On 30st July, 2002, our community lost a most remarkable man, and Samia Omar a much loved husband. Edward Stanley Meek was born in Bristol on the 9th October 1919. He graduated with first class honours in medicine from St.Andrews University and later specialised in pathology. He began his working career at Bristol University.
In 1960 he left for America. A member of the New York Academy of Sciences, he held a series of interesting positions including, medical director and professor of pathology at Iowa University, director of medical research for Johnson & Johnson and medical director for Tolzio Communications. He travelled the world attending medical conferences with a particular emphasis on cancer research. He had entries in both the American and World editions of Who’s Who.
Edward Meek spoke English, German, Russian and Japanese and could read and write Greek, Latin, Spanish and French as well. He published medical books in both German and English. His wide-ranging intellect led him to delve into forensic criminology, spontaneous human combustion, ghosts, and life after death. He was a member of the Psychic Research Society.

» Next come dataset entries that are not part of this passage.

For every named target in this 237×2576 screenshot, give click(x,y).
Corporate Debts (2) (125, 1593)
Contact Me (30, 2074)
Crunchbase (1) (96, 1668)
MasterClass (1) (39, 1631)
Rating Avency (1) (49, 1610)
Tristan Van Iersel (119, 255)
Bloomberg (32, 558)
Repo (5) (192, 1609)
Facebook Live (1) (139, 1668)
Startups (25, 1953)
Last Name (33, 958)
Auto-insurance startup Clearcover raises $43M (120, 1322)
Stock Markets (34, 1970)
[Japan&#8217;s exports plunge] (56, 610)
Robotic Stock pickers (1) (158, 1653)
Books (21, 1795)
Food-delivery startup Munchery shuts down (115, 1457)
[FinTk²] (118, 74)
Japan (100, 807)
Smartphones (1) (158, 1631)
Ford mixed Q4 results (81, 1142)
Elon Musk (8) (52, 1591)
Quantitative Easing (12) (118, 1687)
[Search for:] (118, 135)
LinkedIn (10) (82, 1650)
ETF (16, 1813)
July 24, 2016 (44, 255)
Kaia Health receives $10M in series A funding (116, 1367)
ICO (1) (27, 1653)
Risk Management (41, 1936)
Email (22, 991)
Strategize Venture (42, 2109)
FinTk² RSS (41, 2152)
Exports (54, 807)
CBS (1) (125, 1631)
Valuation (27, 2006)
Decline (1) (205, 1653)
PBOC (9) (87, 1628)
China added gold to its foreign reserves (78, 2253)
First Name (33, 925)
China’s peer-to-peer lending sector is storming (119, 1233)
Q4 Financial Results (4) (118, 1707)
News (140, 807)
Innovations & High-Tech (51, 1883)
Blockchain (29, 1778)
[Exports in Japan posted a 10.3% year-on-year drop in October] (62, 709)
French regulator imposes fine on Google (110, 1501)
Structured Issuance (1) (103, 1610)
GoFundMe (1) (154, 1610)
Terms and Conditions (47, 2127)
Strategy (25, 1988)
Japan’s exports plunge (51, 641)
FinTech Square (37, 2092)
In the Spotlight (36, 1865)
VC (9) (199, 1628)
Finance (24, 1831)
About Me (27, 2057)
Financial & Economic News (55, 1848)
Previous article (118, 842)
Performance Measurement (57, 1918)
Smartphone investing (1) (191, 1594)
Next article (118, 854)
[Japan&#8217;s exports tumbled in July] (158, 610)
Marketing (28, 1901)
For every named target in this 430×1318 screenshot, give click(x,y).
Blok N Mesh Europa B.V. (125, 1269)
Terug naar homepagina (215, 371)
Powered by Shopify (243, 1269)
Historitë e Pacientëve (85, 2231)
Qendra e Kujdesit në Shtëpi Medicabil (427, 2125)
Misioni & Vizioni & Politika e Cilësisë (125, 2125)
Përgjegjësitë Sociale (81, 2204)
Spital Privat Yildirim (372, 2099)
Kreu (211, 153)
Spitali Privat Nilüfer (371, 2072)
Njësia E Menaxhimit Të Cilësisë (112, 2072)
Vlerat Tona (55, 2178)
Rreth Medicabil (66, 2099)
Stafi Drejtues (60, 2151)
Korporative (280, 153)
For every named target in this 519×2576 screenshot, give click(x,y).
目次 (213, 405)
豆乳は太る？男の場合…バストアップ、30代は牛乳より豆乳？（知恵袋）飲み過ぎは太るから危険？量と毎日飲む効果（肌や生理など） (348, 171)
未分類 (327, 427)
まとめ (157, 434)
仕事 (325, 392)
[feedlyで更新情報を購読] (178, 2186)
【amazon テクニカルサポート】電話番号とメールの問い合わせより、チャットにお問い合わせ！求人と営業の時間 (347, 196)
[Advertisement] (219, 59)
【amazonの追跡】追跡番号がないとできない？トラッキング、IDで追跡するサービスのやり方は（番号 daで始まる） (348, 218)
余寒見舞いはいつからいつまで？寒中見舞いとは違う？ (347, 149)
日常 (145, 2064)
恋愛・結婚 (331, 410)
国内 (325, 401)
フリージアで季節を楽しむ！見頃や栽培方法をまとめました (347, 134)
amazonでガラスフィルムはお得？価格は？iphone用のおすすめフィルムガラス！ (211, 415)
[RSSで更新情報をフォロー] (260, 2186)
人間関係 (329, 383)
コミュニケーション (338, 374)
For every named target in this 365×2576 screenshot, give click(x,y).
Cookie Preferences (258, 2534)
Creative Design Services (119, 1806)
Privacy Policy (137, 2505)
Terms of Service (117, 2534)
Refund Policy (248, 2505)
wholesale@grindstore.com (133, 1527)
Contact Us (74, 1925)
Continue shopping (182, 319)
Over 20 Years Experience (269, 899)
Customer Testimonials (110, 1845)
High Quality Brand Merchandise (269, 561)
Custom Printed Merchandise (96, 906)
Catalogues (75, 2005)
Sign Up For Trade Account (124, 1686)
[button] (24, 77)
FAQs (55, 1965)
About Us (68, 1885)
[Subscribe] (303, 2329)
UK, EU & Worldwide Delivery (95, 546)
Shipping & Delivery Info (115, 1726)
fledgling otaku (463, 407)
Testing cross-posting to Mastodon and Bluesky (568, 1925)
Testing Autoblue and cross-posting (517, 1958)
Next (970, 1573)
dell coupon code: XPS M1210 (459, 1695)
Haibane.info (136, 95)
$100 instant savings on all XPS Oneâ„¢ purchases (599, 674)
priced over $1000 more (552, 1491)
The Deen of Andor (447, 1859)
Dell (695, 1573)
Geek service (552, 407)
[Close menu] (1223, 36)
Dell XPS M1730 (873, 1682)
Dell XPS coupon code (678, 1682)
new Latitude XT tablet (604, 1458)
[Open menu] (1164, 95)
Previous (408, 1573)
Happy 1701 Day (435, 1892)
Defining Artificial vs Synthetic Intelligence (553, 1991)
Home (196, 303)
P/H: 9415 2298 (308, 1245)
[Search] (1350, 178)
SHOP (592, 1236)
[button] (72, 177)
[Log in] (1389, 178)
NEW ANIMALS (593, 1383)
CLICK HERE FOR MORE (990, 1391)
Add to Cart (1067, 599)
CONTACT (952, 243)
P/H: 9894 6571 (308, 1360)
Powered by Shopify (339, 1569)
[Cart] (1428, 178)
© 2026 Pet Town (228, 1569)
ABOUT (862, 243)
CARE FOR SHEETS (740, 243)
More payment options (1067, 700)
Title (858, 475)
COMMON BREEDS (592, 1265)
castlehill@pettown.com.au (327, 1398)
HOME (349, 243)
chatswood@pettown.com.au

Widowed in 1954 he met Samia in 1987 while they were both on holiday in South America. Always a perfect gentleman, he proposed to her on bended knee in Philadelphia and married her soon after in China. Together they travelled widely and moved to Andorra in 1989. Quiet, kind man warmly loved by his friends, he relished discussion and was an excellent listener, always waiting to be asked before offering his opinion. He was an avid reader and loved flowers. A well as scientific books he enjoyed Inspector Morse, Ruth Rendell, Agatha Christie and Naomi March.
In 1997 his health began to deteriorate and, as many of us know, Samia cared for him devotedly at home, and later in Sant Vincenç, right up to his death. Edward Meek had a long and distinguished career but the smartest thing he ever did was to choose Samia as his wife. Our thoughts and sympathy go out to her.